Can Google save News Corp from ruining MySpace?
Wednesday, September 20, 2006 at 04:36PM The marketing press is abuzz with news of developments in the impending commercialization of MySpace and YouTube.
News Corp’s acquisition of MySpace is not hard to understand, with MySpace growing with a speed and to a size that dwarfs its online community predecessors. Less clear is exactly what long-term vision News Corp. may have for MySpace, and whether they can exploit it to their satisfaction without causing a turnaround in the site’s popularity.
Recently News Corp. introduced big-name banner ads – in Australia the most-seen banner is from ANZ – though this is a low-dollar commercialization of a website and is certainly the tip of MySpace’s commercial iceberg. In August MySpace penned a US$900 million deal with Google for provision of searching and text advertising on MySpace.
(Note that current MySpace pages and searches are littered with sponsored links provided via Overture, a Yahoo company. The recent developments must suggest this content is outgoing, unless MySpace is encumbered by a deal with Yahoo that will extend that connection in the Australian market.)

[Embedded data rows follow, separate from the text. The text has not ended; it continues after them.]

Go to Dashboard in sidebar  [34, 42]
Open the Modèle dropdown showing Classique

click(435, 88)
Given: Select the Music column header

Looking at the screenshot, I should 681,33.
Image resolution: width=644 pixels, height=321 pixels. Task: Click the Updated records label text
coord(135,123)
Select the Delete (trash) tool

This is a partnership that makes sense for News Corp.; with MySpace earning virtually nothing while having tremendous and growing membership, high user involvement and strong user interactivity features, there is much potential. Google reaped over US$6 billion of pay-per-click advertising revenue in 2005, making it clear that search is the current powerhouse for steering traffic and for generating ad revenue. Who better than Google to help exploit the MySpace?
Perhaps a more important question, though: Does News Corp understand social networks and their itinerant nature well enough to avoid sending annoyed MySpace users flocking to the endless other sites that will welcome them? Perhaps, if its partnership with Google is more than a plan to soak MySpace with ads. With some Google-style wisdom, treating audiences kindly with streamlined, high-quality interfaces and functions and without a visual overhead of annoyances and superfluous content, MySpace could become the giant it pretends to be.